Trudeau’s Situational Science Adviser pushed the pesticides controversy, the coal slurry controversy, the Everglades controversy, the acid rain controversy, the mercury controversy, and more.

I know very little about mercury other than its toxicity and ubiquity. And its distance from the Sun. I did read that if you lose a single mercury filling in a ten-acre pond, the EPA would have to ban all fishing, swimming, bathing, and boating in that pond. Makes you wonder why we still have “silver” fillings–or why Al Gore pushes mercury-laden fluorescent light bulbs–innt.

Now, of course, everything from the unnaturally high snowfall in the winter of 2007-08 to the unnatural temperature rise of the Atlantic Ocean is caused by Global Warming, and all a result of Carbon Dioxide.

Heh.

Anybody want to guess the agenda here?

It’s almost the same as mine.

I want you to read this, decide I am brilliant, and do what I tell you is right.

The Far Green wants you decide they are brilliant and do what they tell you is right. But they want more. The Far Green wants to force you and you and you to do what they tell you is right And they are developing the tools to enforce their whims.
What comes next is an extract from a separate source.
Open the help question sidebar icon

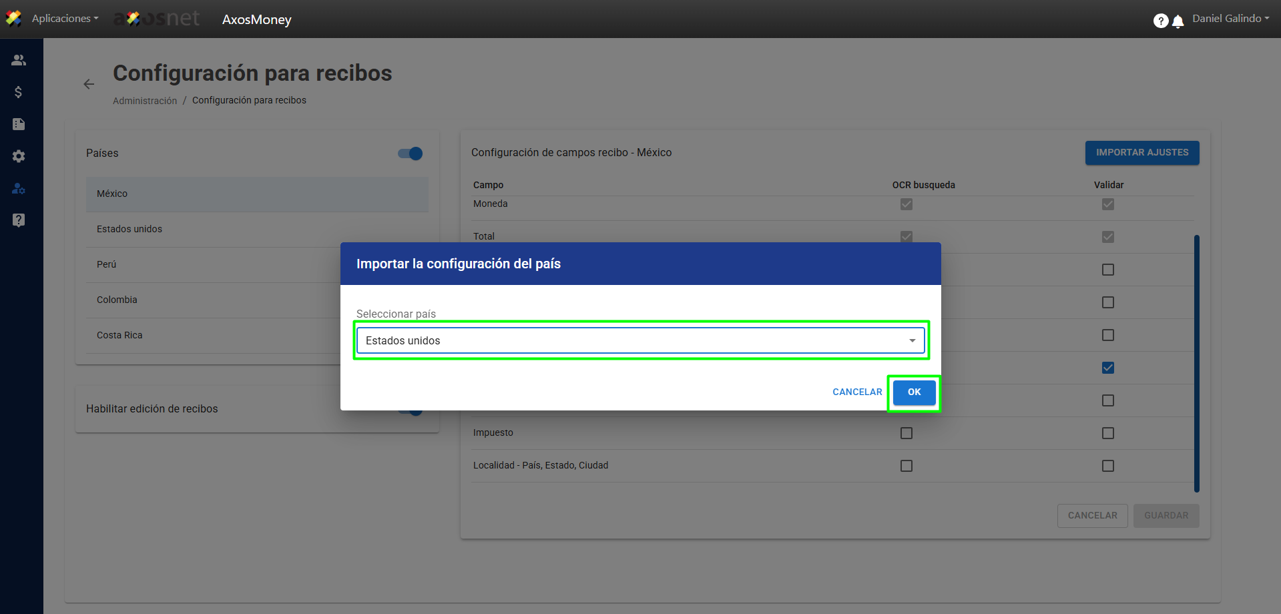click(19, 220)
One of my correspondents related a story from the historical times after the Tet Offensive when gasoline cost 40 cents per gallon. His friend, a Quaker, had received Conscientious Objector status and was assigned to a group called “Environment!” After working there several months, he said “These guys don’t care a bit about the environment. This is all about power… We, the great and stupid unwashed, needed to be doing what the folks at “Environment!” said we should be doing.”
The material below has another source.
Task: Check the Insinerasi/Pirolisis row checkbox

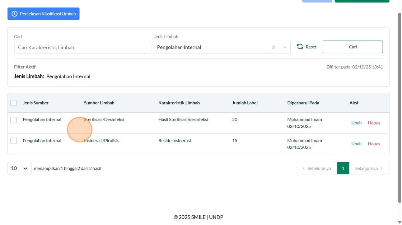Action: pos(14,141)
That was more than 35 years ago.

I think the group Environment! has joined the Extinct Species list but other Far Green groups are growing stronger.

Today their tools include taxes, criminal penalties, and news attacks on science.

Our Quaker friend said then that “if the environmental movement could define Carbon Dioxide as a pollutant, they would have total control.”

OK, everybody inhale … and hold.

Next up will be the ban on that other dangerous chemical, Dihydrogen Monoxide.


Your Carbon Footprint
NASA and the United Nations Intergovernmental Panel on Climate Change reported that the earth has entered a natural cooling phase that will last decades.
OTOH, Al and Tipper Gore’s Tennessee home uses about the same amount of electricity as a dozen or more average American homes or at least 156 Swahili villages. The Gore’s Nashville residence is just four times the size of those average American homes and the Gore’s consumption has jumped yet another 10% since their “energy-efficient” home renovations. Do as I say, not as I do, eh Al?